Buku
ini mencertitakan seorang pemuda bernama Alif Fikri asal kampung
liliput di pinggiran Danau Maninjau Bayur Sumatra Barat. Ayahnya seorang
guru matematika di madrasah dan amak seorang guru SD. Karna keinginan
amakya yang menginginkan anak lelakinya menjadi seorang pemimpin agama
kelak di kemudian hari, amaknya menginginkan Alif masuk sekolah Agama.
Karna keinginan kuat sang amak mau tidak mau Alif mengubur niatnya yang
sudah menjadi cita-cita serta keinginanya untuk melanjutkan kesekolah
SMA dan kuliah di ITB yang sudah di idam-idamkannya bersama sahabanya
Randai.
Dengan
niat setengah hati Alif akhirnya memutuskan untuk mengikuti keinginan
amaknya tapi pilihannya adalah untuk tidak masuk Madrasah di Sumatra
Barat melainkan Alif memilih mondok di Pondok Madani yang terletak di
Jawa Timur. Karna info dari Eteknya kalau anak-anak lulusan Pondok
Madani banyak yang sukses dan bisa sampai ke Mesir. Semoga pilihanku tak
salah kata Alif.
Dengan
menempuk jarak jauh dari sumatra barat ke Jawa Timur menggunakan Bas
akhirnya sampai juga Alif di tempat tujuan. Mengikuti Tes , dan lulus
ujian dan di terima sebagai murid resmi di Pondok Madani. Begitulah
tinggal di pesantern hari-hari yang di lalui hanyalah belajar, belajar
dan belajar.

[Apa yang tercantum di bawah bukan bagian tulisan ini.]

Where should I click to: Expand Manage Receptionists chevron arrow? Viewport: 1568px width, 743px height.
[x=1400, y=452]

Belum lagi harus bangun malam, hafalan, pidato dan banyak
lagi yang begitu menguras otak. Bahasa sehari-hari yang dipergunakan
adalah bahasa arab, bahasa inggris. Bila didapati ketahuan menggunakan
bahasa indosesia atau bahasa daerah maka hukuman tanpa ampun didapat
oleh siswa. Meskipun butuh process dan waktu akhirnya semua itu bisa
terlaksana akibat terbiasa meskipun masih belum fasih. Untuk mandi dan
makan selalu saja ikut antrian jadi tak jarang waktu terbuang oleh siswa
meskipun dalam antrian di sempatkan sambil membaca buku.
Alif
begitu sangat kompak dengan ke 5 teman seperjuannya di Pondok Madani
yang berbeda asal yaitu Atang asal Bandung, Raja asal Medan, Said asal
Surabaya , Dulmaji asal Madura dan Baso asal Sulawesi. Tapi meskipun
mereka berbeda suku mereka selalu saja kompak dan kemana-mana bersama.

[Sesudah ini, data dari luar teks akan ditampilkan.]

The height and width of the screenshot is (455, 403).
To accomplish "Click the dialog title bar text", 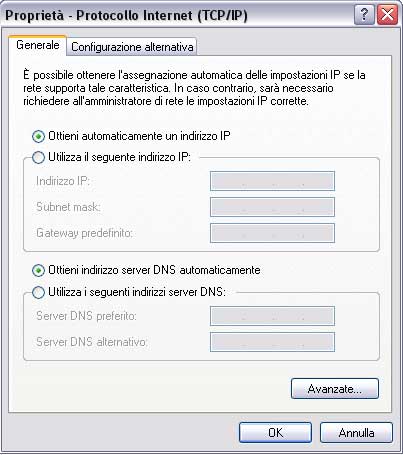I will pos(126,15).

Mereka memiliki keahlian yang berbeda karna itu mereka selalu melengkapi
antara kekurangan yang satu dengan yang lainnya. Susah senang
bersama-sama.
Kata ampuh yang menjadi pedoman mereka untuk tetap selalu semangat yaitu “ MAN JADDA WAJADA “,
siapa yang bersungguh-sungguh pasti akan sukses. Meskipun di hari
pertama mereka sudah mendapatkan hukuman tetapi tidak mematahkan niat
mereka yaitu untuk menuntut Ilmu.
Alif
yang terkadang selalu goyah, keinginan untuk menggunakan seragam
abu-abu selalu saja menjadi patah semangatnya dia belajar, ditambah lagi
cerita-cerita menarik dari sahabatnya Randai membuat dia menjadi
cemburu. Tapi ada hal yang membuat dia menjadi semangat yaitu ketulusan
hati dan iklas maka kita dapat menjalankan sehari-hari berakhir dengan
baik.
Tempat
tongkrongan favorid mereka mendiskusikan baik itu tentang cita-cita,
kesehariannya adalah di kaki menara Masjid Jami Pondok Madani. Disinilah
mereka selalu berkumpul sambil menunggu waktu magrib tiba.

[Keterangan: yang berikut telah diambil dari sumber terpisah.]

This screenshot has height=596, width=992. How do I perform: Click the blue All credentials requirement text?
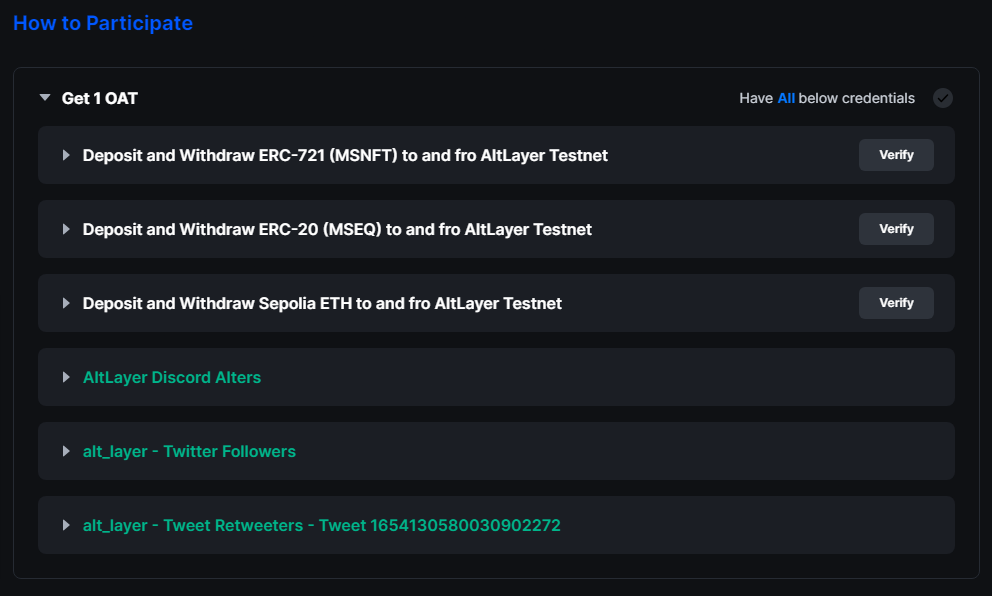786,98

Sampai-sampai mereka di juluki Sohibul Menara. Karna tempat yang
strategis dan mudah untuk sampai menuju mesjid.
Hingga
sampai akhir tahun ujian di kelas 6 atau taman SMA , Baso teman yang
pintar harus mengiklaskan dirinya untuk tidak mengikuti ujian karna
neneknya sedang sakit. Berpisahlah mereka dengan Baso yang kembali ke
kampung halaman untuk mengabdi kepada neneknya setelah kedua orang
tuanya meningggal, dan Baso menjadi guru serta melanjutkan hafalannya
dengan seorang ustad di kampungnya. Karna tujuan utama Baso adalah dapat
menghafal luar kepala dan isi dari Al Quran tersebut...yaitu untuk di
berikan kepada kedua orang tuanya yang sudah tiada.
11
tahun kemudian mereka bertemu di kaki menara Trafalgar Square London.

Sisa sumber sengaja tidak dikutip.